Issues with non-centered specification (Matt trick)

Hi Folks,

I know this issue has been discussed time and again, but after over a week of reading online posts and trying this without success, here it comes.

I have problems implementing a non-centered specification of the variance in a 4 level hierarchical model. I have several observations (measurements), nested within individual-time means, nested within individual means, nested within district (“woreda”) means. The centered version is OK in the model empty of co-variates, but lowish n_eff (about 10% of samples) in short testing version (1000 warmeup + 200 samples on four chains), which decreases to about 7% in longer version. I am also afraid what might happen once the model becomes heavier unless I solve this.

The issue is that once I implement a non-centred version, the problem actually gets worse. In particular, n_eff results halved if I use the non-centered version shown below.

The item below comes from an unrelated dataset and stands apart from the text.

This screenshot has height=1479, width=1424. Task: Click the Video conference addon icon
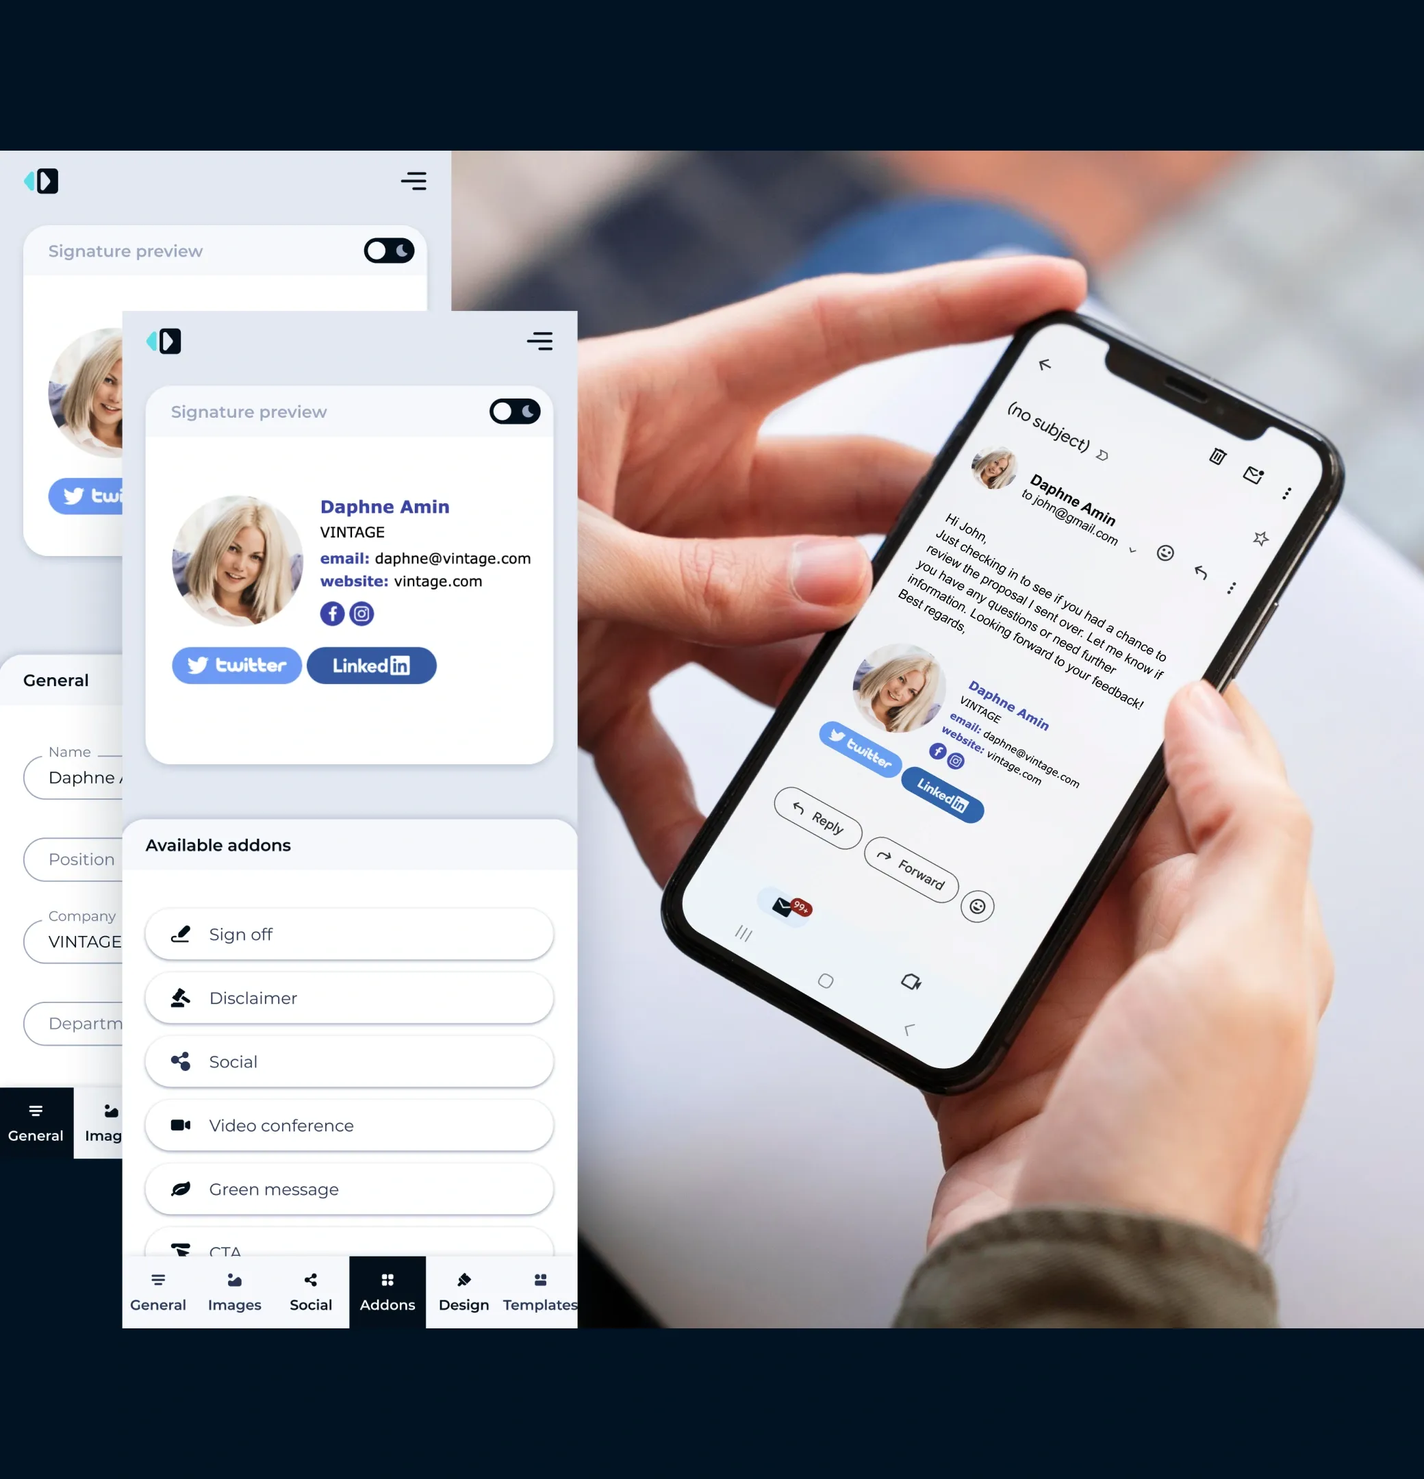[x=178, y=1125]
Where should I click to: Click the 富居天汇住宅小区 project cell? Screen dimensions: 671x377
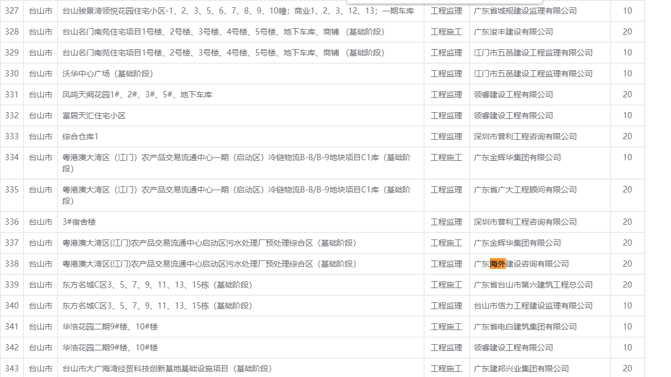click(x=94, y=115)
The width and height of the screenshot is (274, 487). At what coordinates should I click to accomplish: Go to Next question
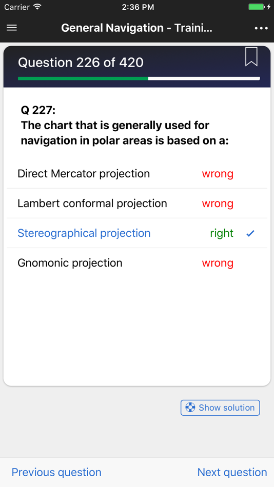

I have also tried one including the means in the transformed parameters block–see third model below–but that results in equally bad performance, plus it takes about four times as long to converge (over 12 hours instead of 4 for the other two!) Hence my questions:

  1. is there something fundamentally wrong with the way I have written my model, or are there instances where using a non-centered specification can actually be bad?

  2. If I ever get the non-centered spec to work, would it make sense to implement this also for the heteroscedastic residual variance? And how can I best avoid that sigma dips into negative territory in that case?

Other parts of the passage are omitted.